## Given problem
Please rewrite the material from its start through the line containing "coord(911,17)", keeping every line, requests included, but multiply each coordinate in the answers by 1.65 and round to the nearest whole number, with halves rounded up. Leave every other number unchanged.

## Extracted information
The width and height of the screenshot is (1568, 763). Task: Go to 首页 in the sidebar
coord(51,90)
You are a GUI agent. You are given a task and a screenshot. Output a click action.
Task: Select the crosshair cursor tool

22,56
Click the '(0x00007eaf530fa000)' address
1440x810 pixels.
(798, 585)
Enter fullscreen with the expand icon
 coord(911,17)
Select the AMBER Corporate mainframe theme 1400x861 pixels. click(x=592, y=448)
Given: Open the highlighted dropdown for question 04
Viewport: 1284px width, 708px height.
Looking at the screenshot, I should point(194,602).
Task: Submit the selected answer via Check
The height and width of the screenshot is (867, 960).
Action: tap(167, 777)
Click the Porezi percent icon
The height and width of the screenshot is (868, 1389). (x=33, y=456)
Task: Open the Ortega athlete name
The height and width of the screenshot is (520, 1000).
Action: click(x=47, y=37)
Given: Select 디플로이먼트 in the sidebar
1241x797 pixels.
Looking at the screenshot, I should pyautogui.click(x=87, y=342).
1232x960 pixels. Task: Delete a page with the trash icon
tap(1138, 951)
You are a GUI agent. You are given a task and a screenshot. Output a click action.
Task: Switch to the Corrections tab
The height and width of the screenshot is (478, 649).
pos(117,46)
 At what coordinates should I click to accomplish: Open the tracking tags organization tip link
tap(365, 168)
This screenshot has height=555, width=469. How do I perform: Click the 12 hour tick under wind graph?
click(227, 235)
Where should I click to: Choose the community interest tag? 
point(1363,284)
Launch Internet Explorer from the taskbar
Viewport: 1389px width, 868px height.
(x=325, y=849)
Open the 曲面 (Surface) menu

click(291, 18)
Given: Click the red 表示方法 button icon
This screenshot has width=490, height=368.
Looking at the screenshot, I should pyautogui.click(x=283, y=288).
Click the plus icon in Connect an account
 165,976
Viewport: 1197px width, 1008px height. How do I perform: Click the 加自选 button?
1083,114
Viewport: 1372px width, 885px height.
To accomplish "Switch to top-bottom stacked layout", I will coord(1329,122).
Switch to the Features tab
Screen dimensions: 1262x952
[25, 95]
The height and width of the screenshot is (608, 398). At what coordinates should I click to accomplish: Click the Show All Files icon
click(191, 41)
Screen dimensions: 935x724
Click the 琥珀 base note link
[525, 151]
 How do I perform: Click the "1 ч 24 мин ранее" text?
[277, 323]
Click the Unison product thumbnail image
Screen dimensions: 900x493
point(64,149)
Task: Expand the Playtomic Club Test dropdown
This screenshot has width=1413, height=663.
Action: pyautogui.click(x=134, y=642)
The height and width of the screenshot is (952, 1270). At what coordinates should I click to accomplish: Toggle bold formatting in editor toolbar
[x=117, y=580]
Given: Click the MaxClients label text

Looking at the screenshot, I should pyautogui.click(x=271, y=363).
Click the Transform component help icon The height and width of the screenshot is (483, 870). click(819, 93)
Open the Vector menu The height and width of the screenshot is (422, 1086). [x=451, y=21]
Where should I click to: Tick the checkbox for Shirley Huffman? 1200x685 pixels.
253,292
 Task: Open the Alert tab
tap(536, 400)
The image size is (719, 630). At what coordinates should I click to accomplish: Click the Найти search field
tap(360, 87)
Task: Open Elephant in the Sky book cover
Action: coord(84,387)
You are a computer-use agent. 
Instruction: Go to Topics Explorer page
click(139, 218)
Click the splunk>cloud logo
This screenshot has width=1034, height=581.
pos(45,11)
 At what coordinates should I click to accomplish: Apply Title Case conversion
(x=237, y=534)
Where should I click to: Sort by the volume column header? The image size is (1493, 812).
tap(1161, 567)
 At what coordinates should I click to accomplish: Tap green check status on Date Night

## Task output
The width and height of the screenshot is (1568, 763). Task: Go to 首页 in the sidebar
coord(84,149)
You are a GUI agent. You are given a task and a screenshot. Output a click action.
Task: Select the crosshair cursor tool

36,92
Click the '(0x00007eaf530fa000)' address
1440x810 pixels.
(1317, 965)
Enter fullscreen with the expand icon
 coord(1503,28)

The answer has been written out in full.